What's the Problem Here?

Maybe you can pinpoint it because I can’t seem to.

I posted a thread a while back about having trouble with my social life in college and people saying that it would take some time to adjust. I have been at college almost a month and thought I was doing pretty well all this week until today.

All last week I had plans with people almost everyday and I still ate my meals alone in the cafe frequently, but I was okay with that because I was getting out and socializing with others that I had met. Even just yesterday I went over to dinner at someone’s house where I meet up with five or so other girls and we talked and played games until midnight.

This morning I went to church alone, but I talked to some friends while I was there. Then throughout the day I have only studied, but for dinner I found someone that I had met earlier during an overnight summer registration and I talked for a good thirty minutes with her and her suitemates.

But then I came back to my dorm thinking I would feel better that I had dome some socializing after not talking to anyone for the majority of the day, but I don’t feel refreshed at all.

I thought that I was having trouble because I wasn’t good at socializing and I am very shy, introverted, and even socially anxious. Upon reevaluating everything I think its that even though I have had conversations with probably fifty people, none of them have really became my friends. Its been a month and I still don’t have a “person” to go grab snacks at the store with or buy clothes with me and it just makes me miss my family more than I already did.

So, how should I go about making a more solid group of friends? Do you think the issue is that I really want better friends or that I just miss my family… Honestly I can’t seem to tell.

Well… First of all I would like to congratulate you on the progress that you seem to be making. It has only been a month and you seem to be gradually coming along- that’s wonderful! Remember that it takes time to make good friends. At this point in time my D was still miserable and not talking to anybody- thankfully she was a different person by mid October.

Making a more solid group of friends will gradually happen over time, as you get more and more involved. Have you thought about counseling?

There is no problem. You just need to give things time. It takes a while to build a group of solid friends. Longer than one month. Read this: http://talk.collegeconfidential.com/college-life/2016222-to-those-who-feel-lonely-homesick-friendless-think-they-chose-the-wrong-school-etc.html#latest

On CC the advice is often to join 20 clubs and keep your dorm door open and study in public places like the library or lounge. Some people aren’t that social.

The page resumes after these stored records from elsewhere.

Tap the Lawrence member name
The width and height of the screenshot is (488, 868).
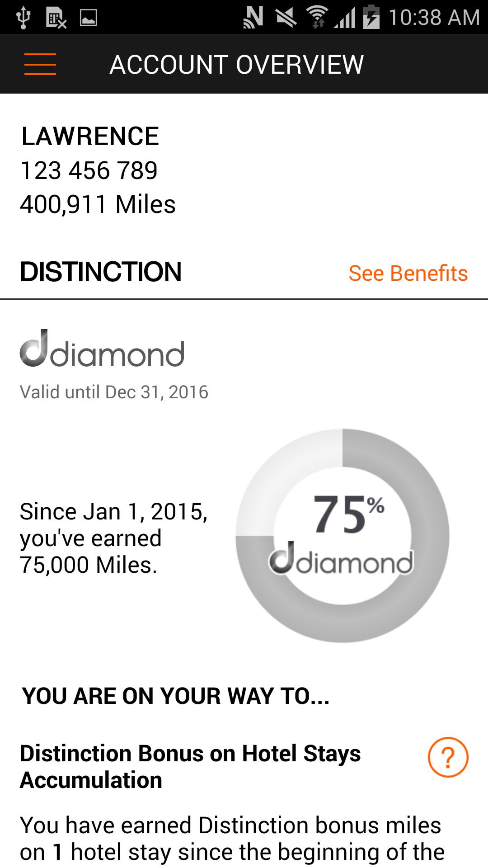pos(90,136)
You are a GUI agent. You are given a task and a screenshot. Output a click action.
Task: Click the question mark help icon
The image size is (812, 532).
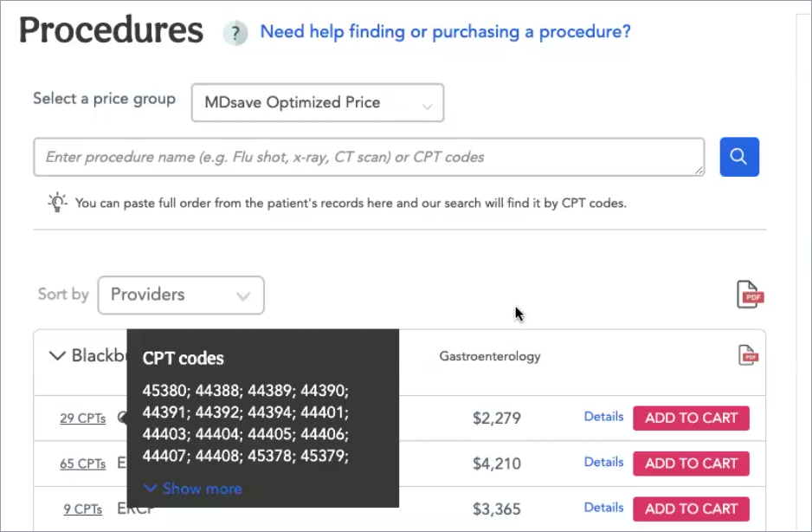pyautogui.click(x=235, y=33)
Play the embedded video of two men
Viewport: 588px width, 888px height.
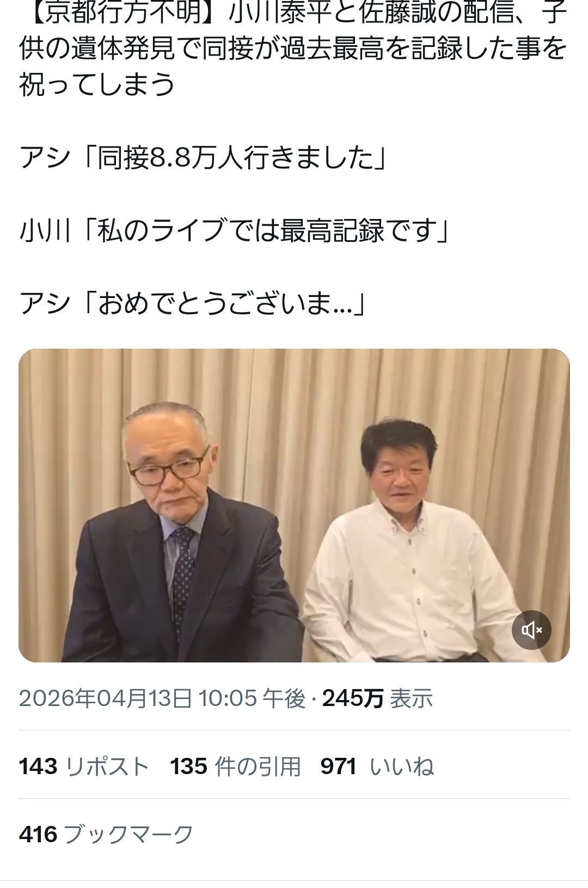[x=294, y=506]
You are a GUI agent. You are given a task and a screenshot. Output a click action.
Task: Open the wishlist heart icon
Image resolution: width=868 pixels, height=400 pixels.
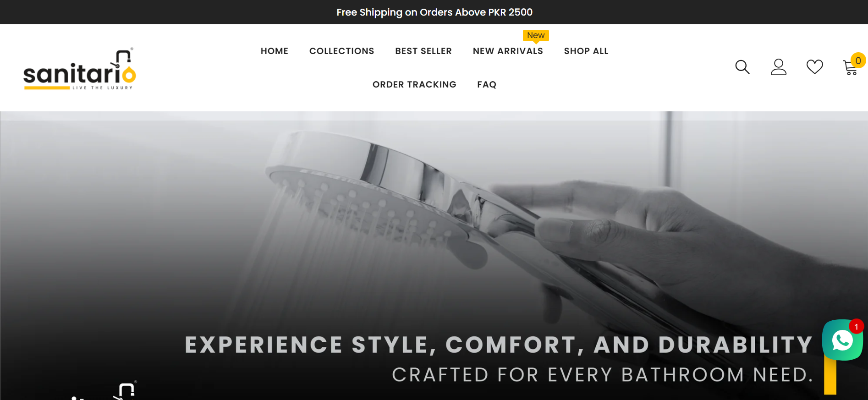click(814, 67)
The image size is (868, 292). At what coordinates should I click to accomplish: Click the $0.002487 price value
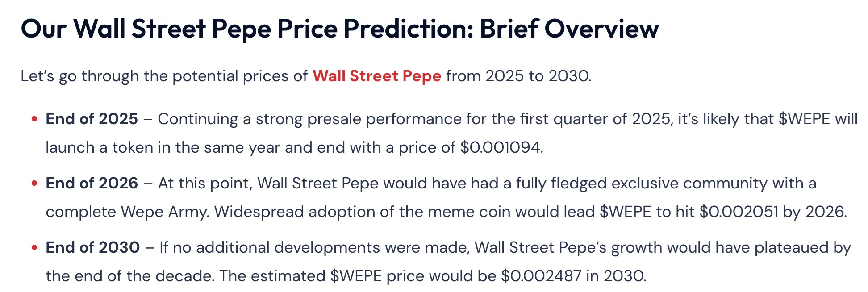tap(541, 276)

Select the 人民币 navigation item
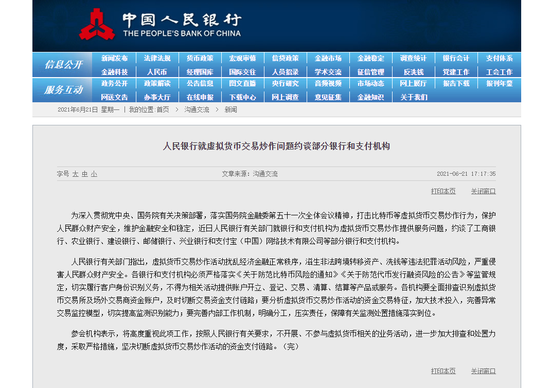coord(157,72)
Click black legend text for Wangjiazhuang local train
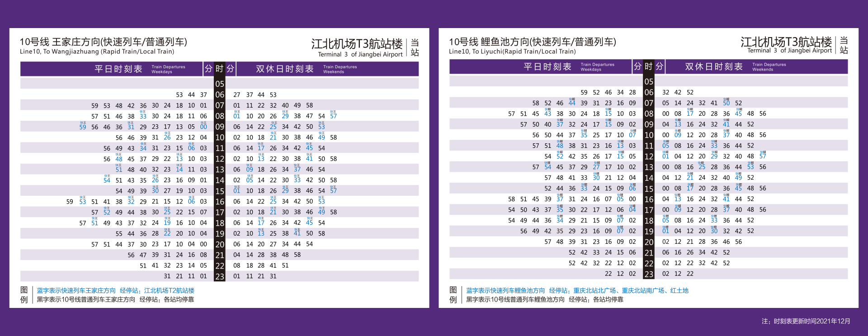Image resolution: width=868 pixels, height=336 pixels. coord(115,299)
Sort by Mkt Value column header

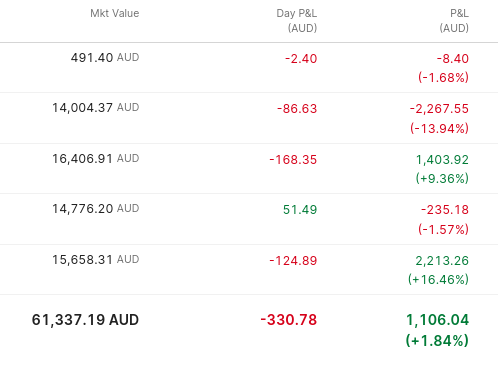(115, 13)
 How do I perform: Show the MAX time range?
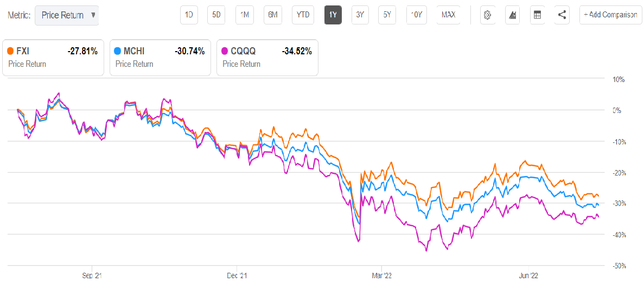pyautogui.click(x=448, y=15)
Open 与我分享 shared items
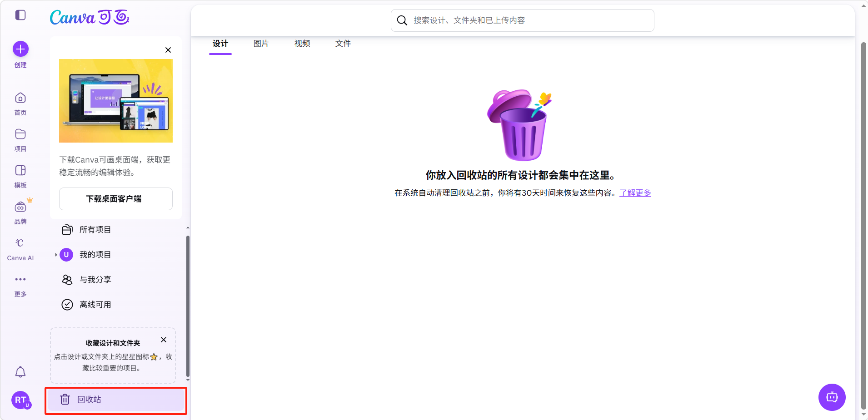This screenshot has width=868, height=420. 95,280
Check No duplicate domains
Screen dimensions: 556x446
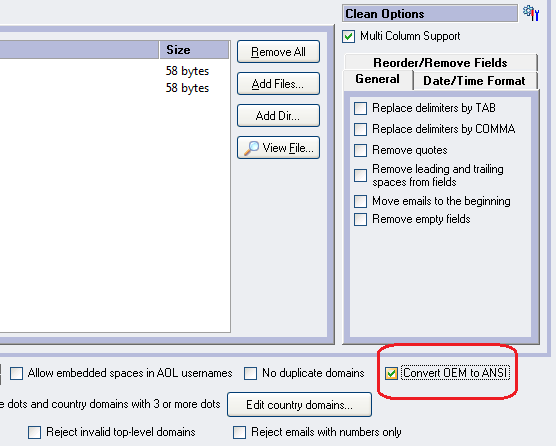click(250, 373)
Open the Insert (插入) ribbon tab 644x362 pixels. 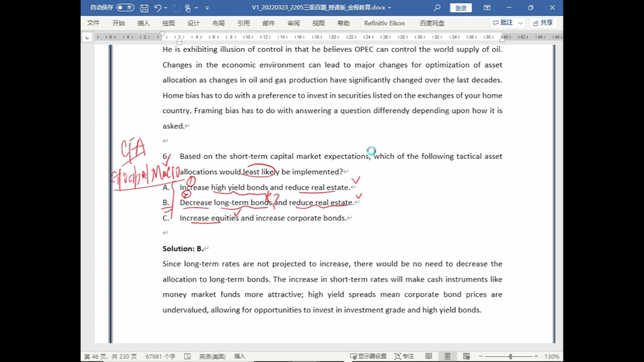tap(144, 23)
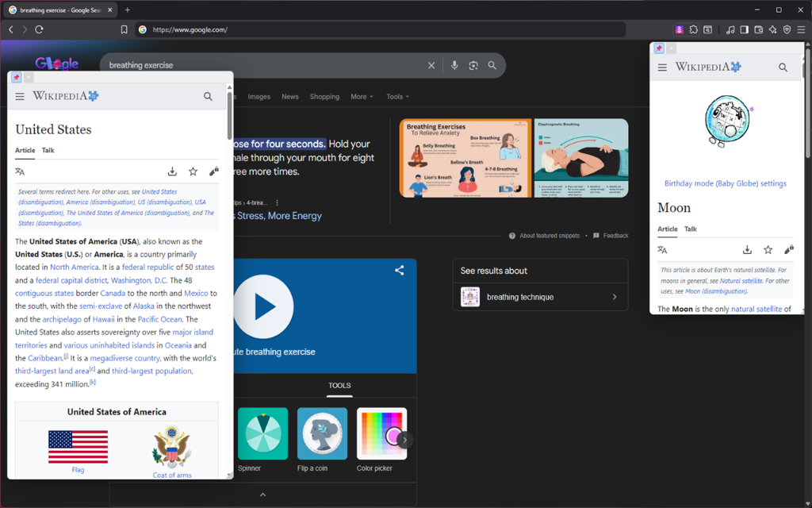Open Birthday mode Baby Globe settings link
Screen dimensions: 812x508
click(x=726, y=183)
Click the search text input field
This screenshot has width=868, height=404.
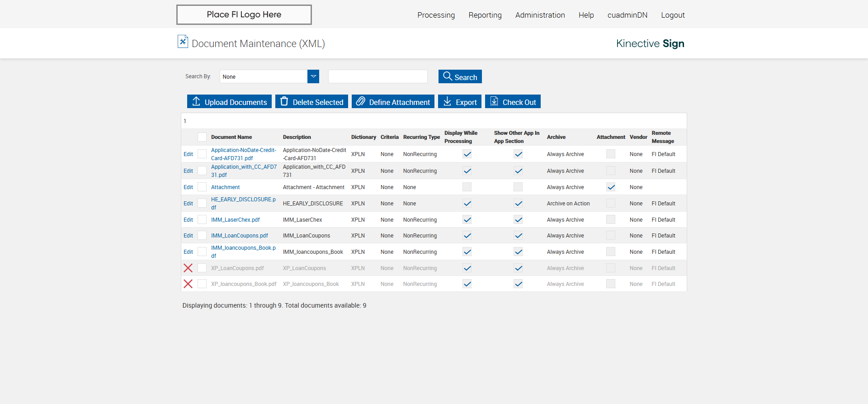pyautogui.click(x=377, y=76)
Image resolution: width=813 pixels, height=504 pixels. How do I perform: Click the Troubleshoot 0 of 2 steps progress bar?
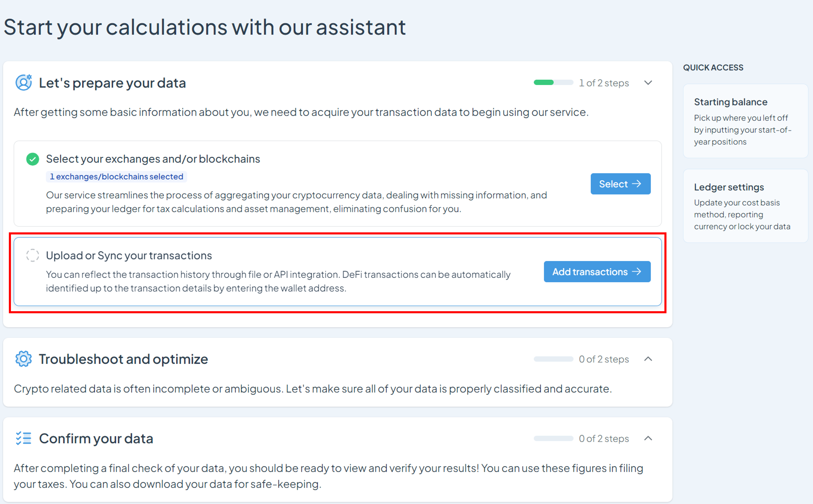553,359
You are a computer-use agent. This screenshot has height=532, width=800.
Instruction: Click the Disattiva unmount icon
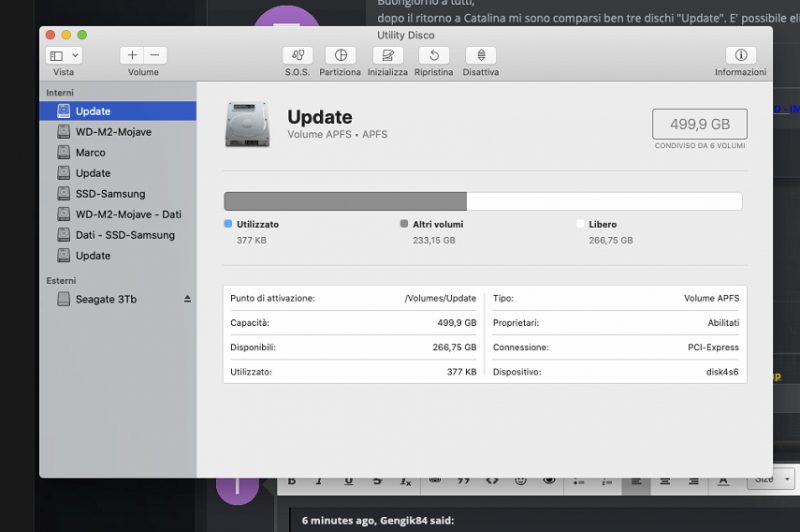tap(481, 56)
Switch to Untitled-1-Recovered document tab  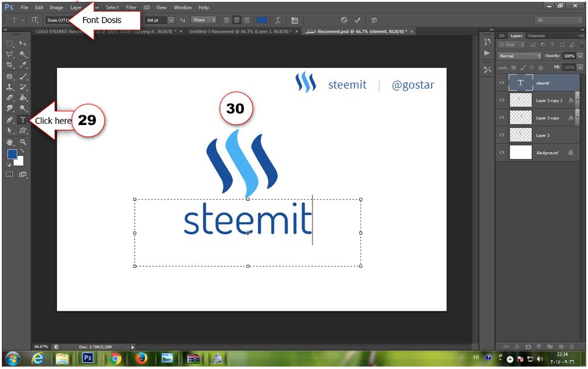click(240, 31)

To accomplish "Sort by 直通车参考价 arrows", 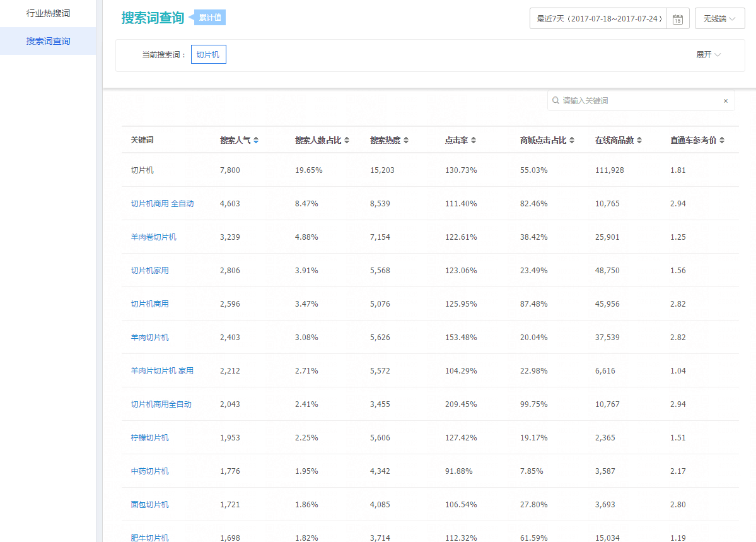I will point(722,140).
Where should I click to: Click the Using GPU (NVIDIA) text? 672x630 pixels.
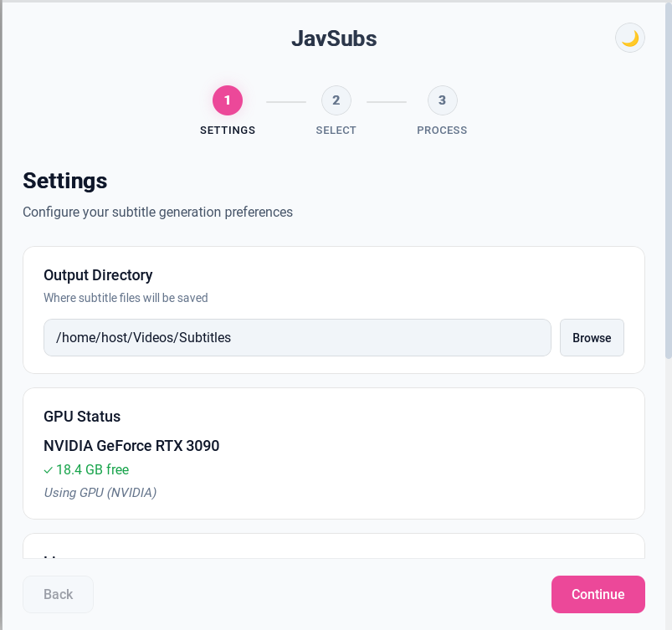coord(100,493)
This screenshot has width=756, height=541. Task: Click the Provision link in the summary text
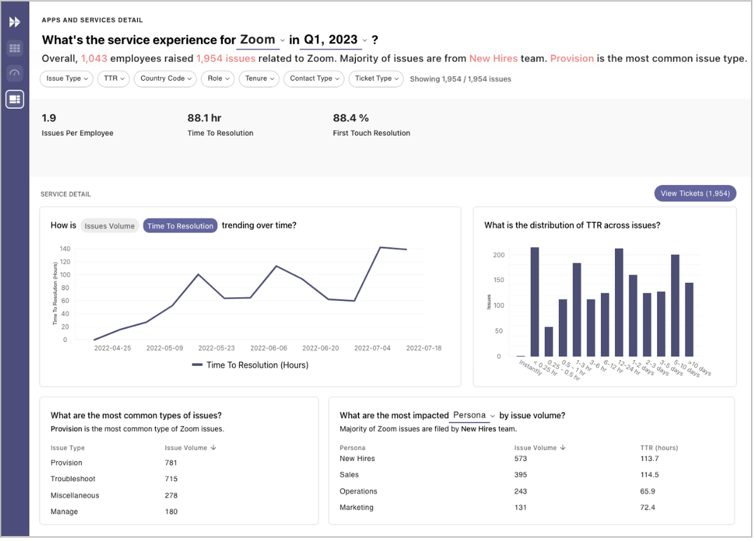[572, 58]
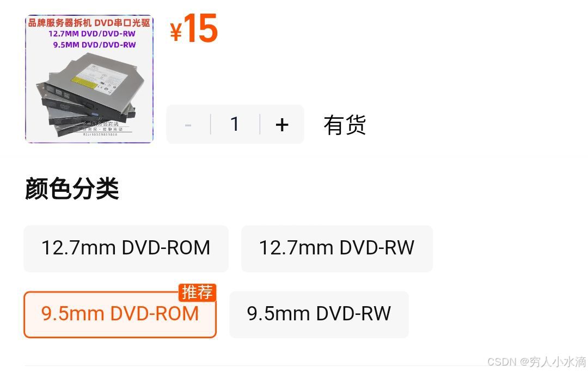This screenshot has width=588, height=371.
Task: Click the 有货 in-stock label
Action: (345, 125)
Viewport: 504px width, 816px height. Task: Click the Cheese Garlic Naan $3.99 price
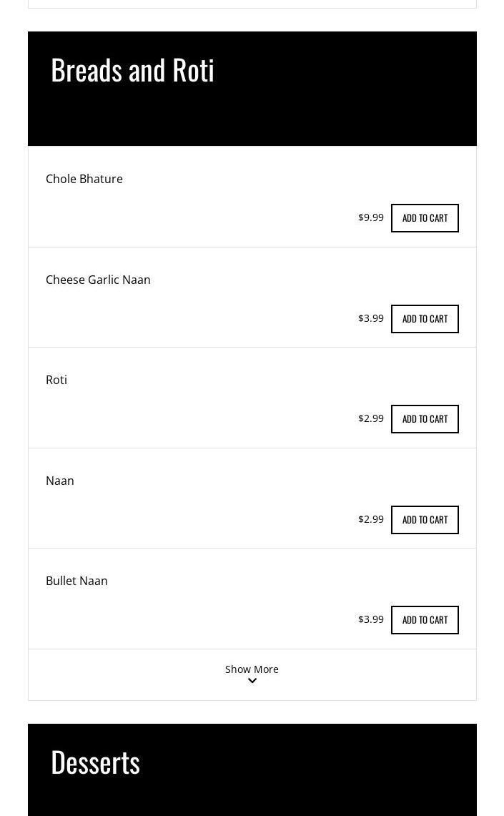[x=371, y=318]
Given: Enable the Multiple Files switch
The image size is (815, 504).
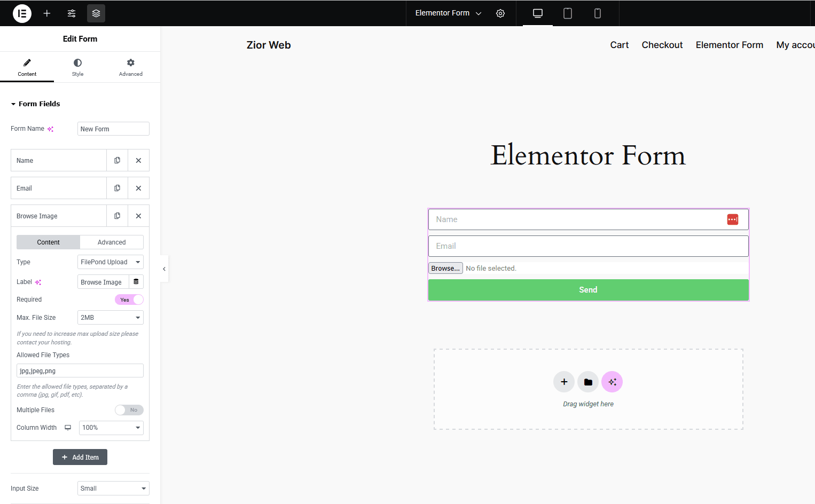Looking at the screenshot, I should 129,410.
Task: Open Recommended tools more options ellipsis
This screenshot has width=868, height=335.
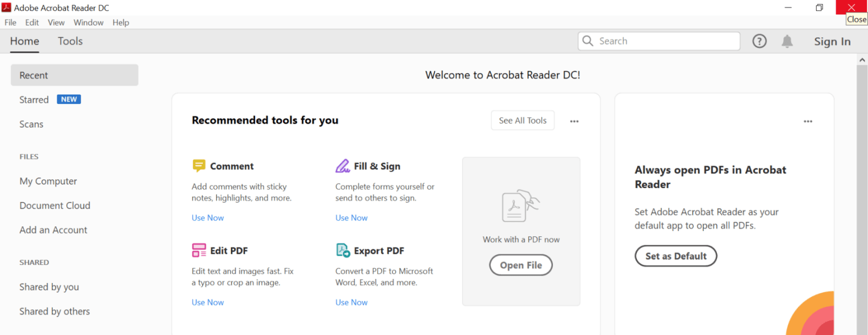Action: pyautogui.click(x=575, y=121)
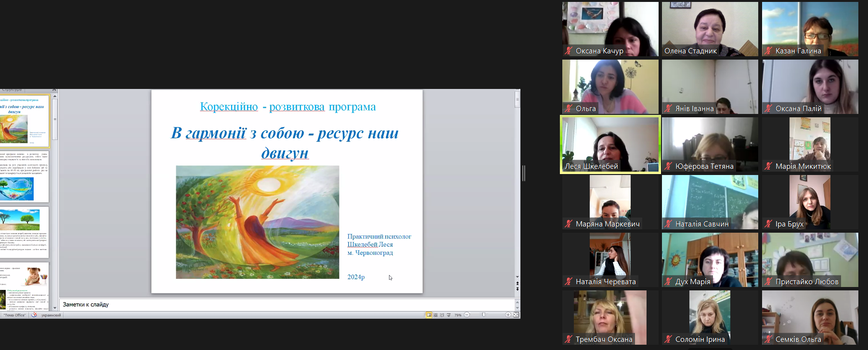The image size is (868, 350).
Task: Click the zoom in plus button
Action: 508,315
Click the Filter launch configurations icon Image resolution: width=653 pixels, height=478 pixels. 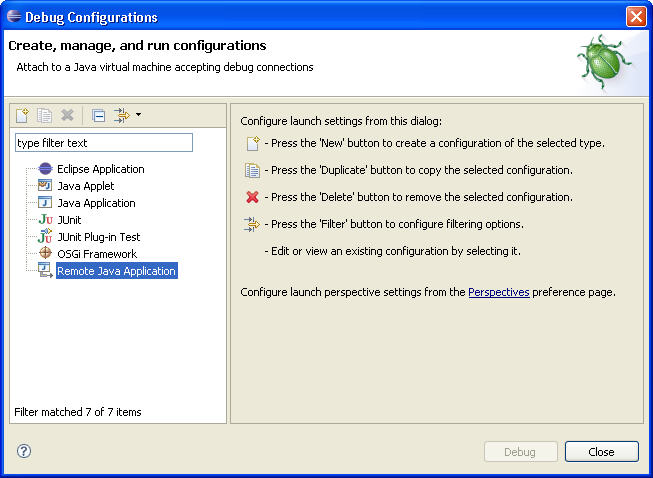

In high school they didn’t go out every night, didn’t eat every meal with another person, liked having a little down time.

You are fine. If you see the same group at church next week, maybe you’ll sit with them, have coffee after. Maybe you’ll invite one of them to go shopping if that’s what you need/want to do. And then maybe the next week that person will ask you.

Friends are like love, when you least expect it will appear. I think in general you go very well, patience.

I agree with other posts. It sounds like you are doing very well. It will however take time to make friends (usually more than a month).